Comment ils sont fabriqués : Transformer une coquille brute en un bouton fini est un travail minutieux – les méthodes traditionnelles impliquent près de vingt étapes, y compris la découpe, le ponçage, le polissage, la teinture, le perçage et parfois la sculpture à la main de motifs décoratifs. Un travail qualifié est nécessaire à chaque étape pour préserver les propriétés naturelles de la coquille qui captent la lumière. Parce que chaque coquille est différente, chaque bouton l'est aussi – les couleurs vont du blanc froid au rose et au bleu, jusqu'à l'iridescence arc-en-ciel complète.
Pourquoi vous les aimerez : Rien d'autre ne capte la lumière comme la nacre. Le scintillement change avec le mouvement, et cette qualité ne peut tout simplement pas être reproduite synthétiquement. La coquille est également étonnamment résistante – après tout, son but naturel est de servir d'armure à la créature qui s'y trouve.
Entretien : Éloignez les nettoyants acides de la nacre ; les acides décomposent le carbonate de calcium et terniront la surface avec le temps. Le lavage à la main est plus sûr que le lavage en machine, qui risque de provoquer des éclats et des fissures.
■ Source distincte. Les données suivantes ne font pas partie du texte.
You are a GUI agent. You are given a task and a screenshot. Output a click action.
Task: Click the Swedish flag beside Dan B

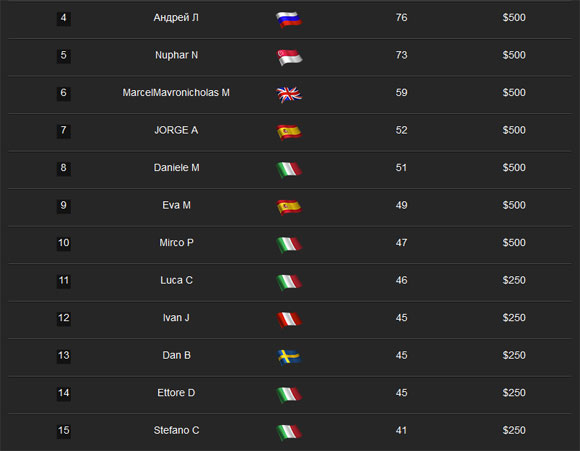pyautogui.click(x=289, y=357)
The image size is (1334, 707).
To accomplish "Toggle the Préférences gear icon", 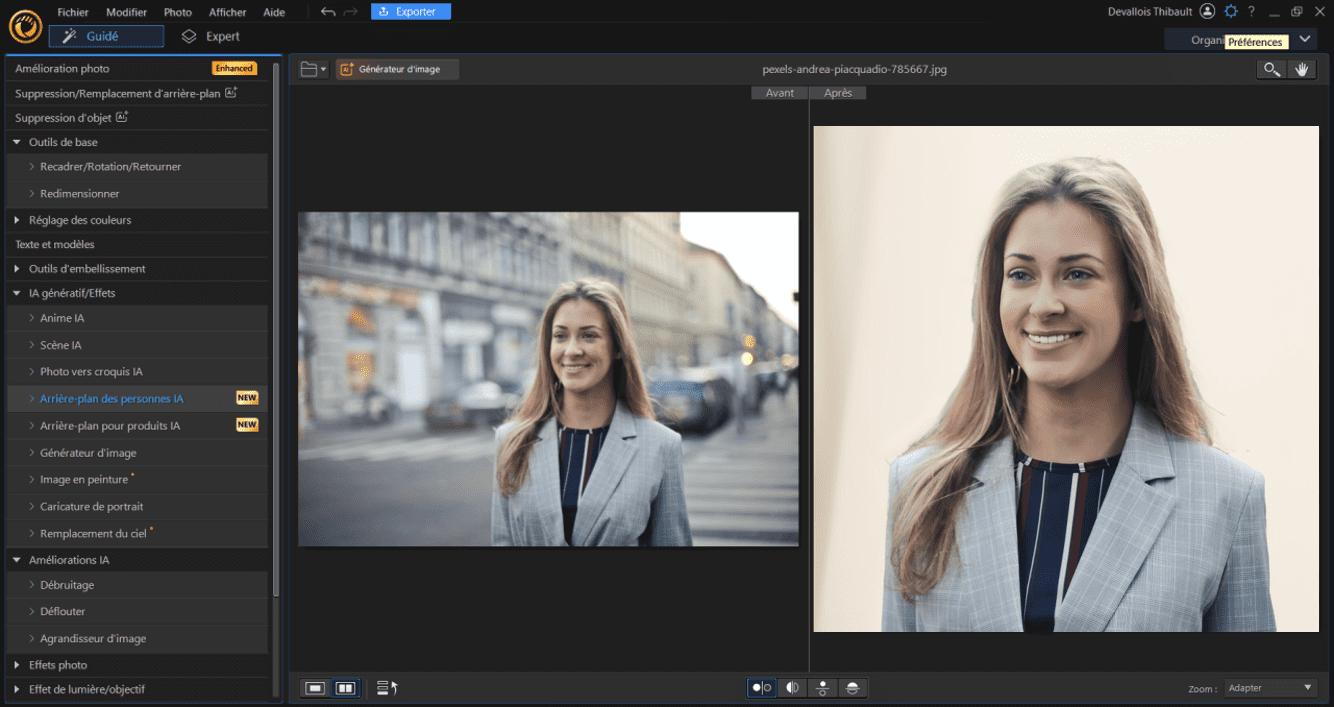I will tap(1231, 12).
Comment reconnaître les vrais : La vraie coquille est nettement fraîche au toucher – essayez de la presser contre votre joue. Les boutons authentiques ont souvent une face lisse et polie mais un dos plus rugueux et non fini ; les imitations ont tendance à être uniformes des deux côtés. Le test classique : passez-le légèrement sur vos dents. La vraie nacre a un léger grain ; le plastique glisse en douceur.